*Collected data entries*.
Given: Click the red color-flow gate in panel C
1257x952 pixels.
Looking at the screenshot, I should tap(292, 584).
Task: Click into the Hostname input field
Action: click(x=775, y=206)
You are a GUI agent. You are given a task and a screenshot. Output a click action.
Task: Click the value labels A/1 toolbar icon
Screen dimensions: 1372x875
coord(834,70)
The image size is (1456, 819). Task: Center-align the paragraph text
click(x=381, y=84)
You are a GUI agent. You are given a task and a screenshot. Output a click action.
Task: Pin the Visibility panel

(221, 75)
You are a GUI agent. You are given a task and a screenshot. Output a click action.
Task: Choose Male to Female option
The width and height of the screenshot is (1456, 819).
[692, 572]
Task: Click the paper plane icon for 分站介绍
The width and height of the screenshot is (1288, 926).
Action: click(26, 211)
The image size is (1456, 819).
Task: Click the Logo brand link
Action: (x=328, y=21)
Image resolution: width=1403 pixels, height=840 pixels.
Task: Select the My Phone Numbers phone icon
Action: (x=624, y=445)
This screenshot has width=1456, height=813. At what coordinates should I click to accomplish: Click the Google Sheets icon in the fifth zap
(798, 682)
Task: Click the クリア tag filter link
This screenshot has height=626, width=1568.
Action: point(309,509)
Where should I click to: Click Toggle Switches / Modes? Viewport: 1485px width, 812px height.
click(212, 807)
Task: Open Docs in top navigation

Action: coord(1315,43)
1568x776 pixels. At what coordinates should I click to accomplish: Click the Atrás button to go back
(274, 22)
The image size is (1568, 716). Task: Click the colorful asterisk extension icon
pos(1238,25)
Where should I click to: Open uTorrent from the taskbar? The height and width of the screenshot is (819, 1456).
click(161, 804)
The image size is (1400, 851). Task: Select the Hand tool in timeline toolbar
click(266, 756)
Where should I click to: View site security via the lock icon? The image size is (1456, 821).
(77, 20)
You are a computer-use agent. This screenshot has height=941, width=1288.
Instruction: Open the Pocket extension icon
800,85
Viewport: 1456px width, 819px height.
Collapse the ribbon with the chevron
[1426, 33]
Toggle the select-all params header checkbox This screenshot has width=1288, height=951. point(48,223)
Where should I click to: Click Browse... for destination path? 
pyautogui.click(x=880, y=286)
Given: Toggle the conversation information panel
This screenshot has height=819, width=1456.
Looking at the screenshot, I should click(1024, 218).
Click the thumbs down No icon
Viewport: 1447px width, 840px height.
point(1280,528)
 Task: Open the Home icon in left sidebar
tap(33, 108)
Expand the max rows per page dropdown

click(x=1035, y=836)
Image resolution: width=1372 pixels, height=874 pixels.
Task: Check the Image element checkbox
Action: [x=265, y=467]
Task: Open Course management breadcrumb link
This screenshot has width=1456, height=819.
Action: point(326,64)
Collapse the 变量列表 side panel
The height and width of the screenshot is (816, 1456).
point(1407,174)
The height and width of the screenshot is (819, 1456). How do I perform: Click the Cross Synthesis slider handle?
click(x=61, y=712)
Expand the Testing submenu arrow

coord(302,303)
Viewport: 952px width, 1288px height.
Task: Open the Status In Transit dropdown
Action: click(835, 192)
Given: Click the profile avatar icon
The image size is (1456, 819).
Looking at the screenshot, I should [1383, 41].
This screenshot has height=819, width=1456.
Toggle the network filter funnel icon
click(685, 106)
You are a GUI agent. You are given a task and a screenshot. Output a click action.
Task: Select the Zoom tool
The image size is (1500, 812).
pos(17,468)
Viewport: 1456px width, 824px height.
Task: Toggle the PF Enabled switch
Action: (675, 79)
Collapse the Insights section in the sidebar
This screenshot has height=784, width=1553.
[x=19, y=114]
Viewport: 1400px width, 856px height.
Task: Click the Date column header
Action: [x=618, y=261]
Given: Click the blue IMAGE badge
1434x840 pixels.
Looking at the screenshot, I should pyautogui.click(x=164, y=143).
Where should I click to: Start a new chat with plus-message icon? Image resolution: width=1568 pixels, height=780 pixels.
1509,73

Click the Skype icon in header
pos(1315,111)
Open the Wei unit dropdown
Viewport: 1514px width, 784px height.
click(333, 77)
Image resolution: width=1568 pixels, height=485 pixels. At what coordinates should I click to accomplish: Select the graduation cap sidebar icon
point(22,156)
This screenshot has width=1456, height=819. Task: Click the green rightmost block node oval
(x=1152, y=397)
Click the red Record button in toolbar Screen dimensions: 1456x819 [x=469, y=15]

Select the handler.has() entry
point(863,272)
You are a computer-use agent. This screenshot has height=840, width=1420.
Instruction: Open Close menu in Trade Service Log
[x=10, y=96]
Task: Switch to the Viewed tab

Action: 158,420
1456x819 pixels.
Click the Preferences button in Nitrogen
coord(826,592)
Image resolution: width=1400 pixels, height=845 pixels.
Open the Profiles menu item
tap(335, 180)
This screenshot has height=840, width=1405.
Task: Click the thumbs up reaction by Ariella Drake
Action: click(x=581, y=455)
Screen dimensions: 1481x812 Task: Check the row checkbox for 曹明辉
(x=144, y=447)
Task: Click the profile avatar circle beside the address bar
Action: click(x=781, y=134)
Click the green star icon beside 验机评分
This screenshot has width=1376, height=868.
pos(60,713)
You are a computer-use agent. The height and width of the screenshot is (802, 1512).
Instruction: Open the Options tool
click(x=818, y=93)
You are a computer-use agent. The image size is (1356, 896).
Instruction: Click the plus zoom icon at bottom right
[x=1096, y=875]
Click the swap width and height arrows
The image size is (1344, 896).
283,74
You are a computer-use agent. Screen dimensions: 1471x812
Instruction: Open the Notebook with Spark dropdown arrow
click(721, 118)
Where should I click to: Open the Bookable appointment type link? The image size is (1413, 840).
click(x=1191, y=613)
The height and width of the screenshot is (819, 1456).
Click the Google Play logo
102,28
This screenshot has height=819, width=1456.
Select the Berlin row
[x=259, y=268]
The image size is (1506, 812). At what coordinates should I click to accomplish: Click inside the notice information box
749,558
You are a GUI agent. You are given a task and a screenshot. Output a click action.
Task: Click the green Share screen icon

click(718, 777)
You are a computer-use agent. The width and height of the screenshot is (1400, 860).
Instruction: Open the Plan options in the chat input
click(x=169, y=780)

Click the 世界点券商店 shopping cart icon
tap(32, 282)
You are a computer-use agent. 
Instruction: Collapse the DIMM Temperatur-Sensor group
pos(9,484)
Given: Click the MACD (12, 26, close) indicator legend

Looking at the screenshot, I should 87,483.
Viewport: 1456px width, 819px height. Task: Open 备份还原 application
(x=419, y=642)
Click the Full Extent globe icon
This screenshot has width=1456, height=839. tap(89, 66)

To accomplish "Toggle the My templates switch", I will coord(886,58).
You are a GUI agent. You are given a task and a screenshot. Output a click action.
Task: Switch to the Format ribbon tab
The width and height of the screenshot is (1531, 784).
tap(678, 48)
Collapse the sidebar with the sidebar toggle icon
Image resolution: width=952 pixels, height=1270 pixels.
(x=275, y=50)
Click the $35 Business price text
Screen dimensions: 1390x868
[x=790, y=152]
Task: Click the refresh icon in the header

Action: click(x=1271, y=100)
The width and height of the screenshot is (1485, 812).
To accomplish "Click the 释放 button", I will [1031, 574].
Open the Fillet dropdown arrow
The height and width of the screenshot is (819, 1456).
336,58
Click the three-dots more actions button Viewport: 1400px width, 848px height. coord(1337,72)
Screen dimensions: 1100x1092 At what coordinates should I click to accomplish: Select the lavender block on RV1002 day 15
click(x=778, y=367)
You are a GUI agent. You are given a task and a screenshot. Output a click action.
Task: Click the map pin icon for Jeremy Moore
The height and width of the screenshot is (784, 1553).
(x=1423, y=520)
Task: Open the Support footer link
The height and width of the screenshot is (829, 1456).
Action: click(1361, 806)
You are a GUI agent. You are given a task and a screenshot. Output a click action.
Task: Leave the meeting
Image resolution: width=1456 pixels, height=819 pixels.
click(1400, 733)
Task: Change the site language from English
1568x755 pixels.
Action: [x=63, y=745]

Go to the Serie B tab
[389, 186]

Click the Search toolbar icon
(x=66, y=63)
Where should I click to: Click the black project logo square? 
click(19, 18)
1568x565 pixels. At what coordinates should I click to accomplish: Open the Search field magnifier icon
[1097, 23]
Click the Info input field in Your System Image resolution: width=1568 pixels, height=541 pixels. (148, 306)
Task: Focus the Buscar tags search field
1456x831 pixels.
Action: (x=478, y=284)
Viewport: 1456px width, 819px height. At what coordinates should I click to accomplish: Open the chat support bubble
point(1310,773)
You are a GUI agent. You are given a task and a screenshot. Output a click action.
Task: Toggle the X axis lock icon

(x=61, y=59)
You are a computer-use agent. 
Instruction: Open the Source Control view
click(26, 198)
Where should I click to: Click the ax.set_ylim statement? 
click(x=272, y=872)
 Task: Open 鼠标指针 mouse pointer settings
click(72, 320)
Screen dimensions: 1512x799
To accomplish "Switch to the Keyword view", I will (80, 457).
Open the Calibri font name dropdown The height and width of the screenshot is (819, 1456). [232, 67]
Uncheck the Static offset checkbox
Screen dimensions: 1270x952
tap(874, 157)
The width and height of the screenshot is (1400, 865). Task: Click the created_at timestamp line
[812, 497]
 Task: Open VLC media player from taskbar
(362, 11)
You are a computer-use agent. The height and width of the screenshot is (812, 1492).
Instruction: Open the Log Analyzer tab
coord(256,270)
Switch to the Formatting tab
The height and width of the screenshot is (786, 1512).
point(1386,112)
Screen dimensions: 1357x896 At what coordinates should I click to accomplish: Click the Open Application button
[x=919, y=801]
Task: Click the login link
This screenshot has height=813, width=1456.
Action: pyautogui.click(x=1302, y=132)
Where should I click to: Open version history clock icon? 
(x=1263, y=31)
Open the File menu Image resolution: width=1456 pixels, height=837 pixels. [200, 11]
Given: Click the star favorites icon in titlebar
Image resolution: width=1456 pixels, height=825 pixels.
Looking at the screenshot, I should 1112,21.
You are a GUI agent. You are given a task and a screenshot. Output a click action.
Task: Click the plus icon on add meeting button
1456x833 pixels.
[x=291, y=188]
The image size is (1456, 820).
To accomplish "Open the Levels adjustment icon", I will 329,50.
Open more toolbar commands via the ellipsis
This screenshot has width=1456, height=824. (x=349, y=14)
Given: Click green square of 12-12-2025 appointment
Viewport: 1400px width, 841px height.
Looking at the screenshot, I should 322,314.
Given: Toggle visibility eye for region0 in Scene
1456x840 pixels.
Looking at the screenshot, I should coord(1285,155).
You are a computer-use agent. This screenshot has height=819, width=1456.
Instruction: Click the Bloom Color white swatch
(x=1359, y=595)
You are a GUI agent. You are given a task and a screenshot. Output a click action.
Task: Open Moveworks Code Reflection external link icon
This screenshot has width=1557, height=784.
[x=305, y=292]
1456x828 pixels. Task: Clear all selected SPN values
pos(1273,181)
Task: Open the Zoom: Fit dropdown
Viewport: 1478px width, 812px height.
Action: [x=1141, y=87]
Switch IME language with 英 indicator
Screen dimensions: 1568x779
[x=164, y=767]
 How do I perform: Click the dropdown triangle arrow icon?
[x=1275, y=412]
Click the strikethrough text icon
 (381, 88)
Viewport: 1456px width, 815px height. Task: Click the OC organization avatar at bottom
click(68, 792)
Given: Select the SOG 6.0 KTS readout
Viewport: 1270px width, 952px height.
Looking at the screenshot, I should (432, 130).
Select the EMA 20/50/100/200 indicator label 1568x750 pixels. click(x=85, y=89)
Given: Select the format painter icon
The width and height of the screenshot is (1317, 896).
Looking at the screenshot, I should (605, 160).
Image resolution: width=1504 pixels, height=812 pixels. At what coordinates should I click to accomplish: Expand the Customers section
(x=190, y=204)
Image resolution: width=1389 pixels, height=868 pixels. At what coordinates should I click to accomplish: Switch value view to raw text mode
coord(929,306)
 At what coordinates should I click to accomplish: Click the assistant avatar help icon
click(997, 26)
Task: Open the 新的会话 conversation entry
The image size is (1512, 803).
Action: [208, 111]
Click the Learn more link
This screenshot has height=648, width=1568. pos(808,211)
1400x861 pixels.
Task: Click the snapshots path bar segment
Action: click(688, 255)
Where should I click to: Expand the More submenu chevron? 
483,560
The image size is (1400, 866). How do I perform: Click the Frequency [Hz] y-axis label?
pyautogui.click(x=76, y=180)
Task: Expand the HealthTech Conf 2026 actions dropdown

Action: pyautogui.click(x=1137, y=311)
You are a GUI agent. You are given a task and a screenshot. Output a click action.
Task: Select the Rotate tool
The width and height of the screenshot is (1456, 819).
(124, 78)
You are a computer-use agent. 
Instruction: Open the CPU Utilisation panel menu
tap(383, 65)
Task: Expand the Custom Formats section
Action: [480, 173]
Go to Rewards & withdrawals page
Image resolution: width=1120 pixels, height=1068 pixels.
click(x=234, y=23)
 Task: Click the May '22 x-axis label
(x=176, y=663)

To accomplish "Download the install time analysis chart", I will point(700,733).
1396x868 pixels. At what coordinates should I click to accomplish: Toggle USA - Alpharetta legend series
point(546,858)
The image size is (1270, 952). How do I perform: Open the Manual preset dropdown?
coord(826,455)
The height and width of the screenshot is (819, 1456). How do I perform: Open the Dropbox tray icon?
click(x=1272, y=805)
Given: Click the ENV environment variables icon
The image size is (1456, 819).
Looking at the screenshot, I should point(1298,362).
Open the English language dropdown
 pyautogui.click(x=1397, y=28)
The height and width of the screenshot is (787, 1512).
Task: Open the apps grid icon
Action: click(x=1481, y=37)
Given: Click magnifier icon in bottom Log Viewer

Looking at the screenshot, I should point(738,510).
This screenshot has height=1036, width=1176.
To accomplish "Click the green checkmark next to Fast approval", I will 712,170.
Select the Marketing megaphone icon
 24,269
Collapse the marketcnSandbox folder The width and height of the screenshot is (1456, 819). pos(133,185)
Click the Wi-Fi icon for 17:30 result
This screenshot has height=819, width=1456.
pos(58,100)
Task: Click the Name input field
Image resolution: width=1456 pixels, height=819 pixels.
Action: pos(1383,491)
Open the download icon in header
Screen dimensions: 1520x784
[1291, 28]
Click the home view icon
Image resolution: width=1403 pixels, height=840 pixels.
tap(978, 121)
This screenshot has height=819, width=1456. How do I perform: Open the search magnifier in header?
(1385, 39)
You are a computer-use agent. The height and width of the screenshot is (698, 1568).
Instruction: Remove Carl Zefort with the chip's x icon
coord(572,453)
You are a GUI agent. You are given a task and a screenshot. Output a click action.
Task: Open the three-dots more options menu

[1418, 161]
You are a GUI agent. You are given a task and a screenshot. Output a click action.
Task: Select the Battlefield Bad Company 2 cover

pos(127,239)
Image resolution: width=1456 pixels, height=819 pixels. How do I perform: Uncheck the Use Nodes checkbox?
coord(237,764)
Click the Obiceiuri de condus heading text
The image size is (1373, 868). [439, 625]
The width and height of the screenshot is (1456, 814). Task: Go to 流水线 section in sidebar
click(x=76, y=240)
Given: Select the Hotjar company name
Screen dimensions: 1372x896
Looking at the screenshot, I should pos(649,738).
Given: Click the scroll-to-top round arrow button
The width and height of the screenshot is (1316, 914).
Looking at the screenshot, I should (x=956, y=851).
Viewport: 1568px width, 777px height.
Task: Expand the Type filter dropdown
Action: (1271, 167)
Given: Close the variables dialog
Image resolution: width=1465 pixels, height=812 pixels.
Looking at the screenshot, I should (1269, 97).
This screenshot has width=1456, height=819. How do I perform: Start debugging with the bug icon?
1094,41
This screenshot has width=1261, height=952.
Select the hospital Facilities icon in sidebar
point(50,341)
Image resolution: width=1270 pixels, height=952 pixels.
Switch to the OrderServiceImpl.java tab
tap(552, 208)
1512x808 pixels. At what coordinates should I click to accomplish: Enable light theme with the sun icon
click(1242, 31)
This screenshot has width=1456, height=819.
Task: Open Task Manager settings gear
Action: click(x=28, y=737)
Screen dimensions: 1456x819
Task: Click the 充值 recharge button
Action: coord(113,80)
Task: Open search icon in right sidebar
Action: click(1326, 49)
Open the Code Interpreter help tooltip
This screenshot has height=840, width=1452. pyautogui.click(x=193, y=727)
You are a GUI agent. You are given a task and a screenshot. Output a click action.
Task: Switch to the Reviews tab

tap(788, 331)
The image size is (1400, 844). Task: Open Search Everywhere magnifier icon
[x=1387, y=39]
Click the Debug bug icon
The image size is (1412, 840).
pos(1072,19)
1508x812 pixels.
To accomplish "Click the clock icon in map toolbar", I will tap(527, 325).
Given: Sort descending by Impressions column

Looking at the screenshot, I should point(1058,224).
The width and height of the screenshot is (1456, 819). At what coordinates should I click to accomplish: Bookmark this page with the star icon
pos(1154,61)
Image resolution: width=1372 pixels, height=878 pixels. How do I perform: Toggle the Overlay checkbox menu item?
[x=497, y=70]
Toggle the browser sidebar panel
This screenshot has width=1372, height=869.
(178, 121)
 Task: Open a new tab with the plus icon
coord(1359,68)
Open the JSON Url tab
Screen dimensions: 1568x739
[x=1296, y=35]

*Task instructions*. Copy the records above exactly, beginning at the line that contains "Task: Click the map pin icon for Jeremy Moore" and stopping after the line that contains "Screen dimensions: 1512x799".

*The answer*.
Task: Click the map pin icon for Jeremy Moore
The height and width of the screenshot is (784, 1553).
(x=1423, y=520)
Task: Open the Support footer link
The height and width of the screenshot is (829, 1456).
Action: click(1361, 806)
You are a GUI agent. You are given a task and a screenshot. Output a click action.
Task: Leave the meeting
Image resolution: width=1456 pixels, height=819 pixels.
click(1400, 733)
Task: Change the site language from English
1568x755 pixels.
Action: [x=63, y=745]

Go to the Serie B tab
[389, 186]

Click the Search toolbar icon
(x=66, y=63)
Where should I click to: Click the black project logo square? 
click(19, 18)
1568x565 pixels. At what coordinates should I click to accomplish: Open the Search field magnifier icon
[1097, 23]
Click the Info input field in Your System Image resolution: width=1568 pixels, height=541 pixels. (148, 306)
Task: Focus the Buscar tags search field
1456x831 pixels.
Action: (x=478, y=284)
Viewport: 1456px width, 819px height. At what coordinates should I click to accomplish: Open the chat support bubble
point(1310,773)
You are a GUI agent. You are given a task and a screenshot. Output a click action.
Task: Toggle the X axis lock icon

(x=61, y=59)
You are a computer-use agent. 
Instruction: Open the Source Control view
click(26, 198)
Where should I click to: Click the ax.set_ylim statement? 
click(x=272, y=872)
 Task: Open 鼠标指针 mouse pointer settings
click(72, 320)
Screen dimensions: 1512x799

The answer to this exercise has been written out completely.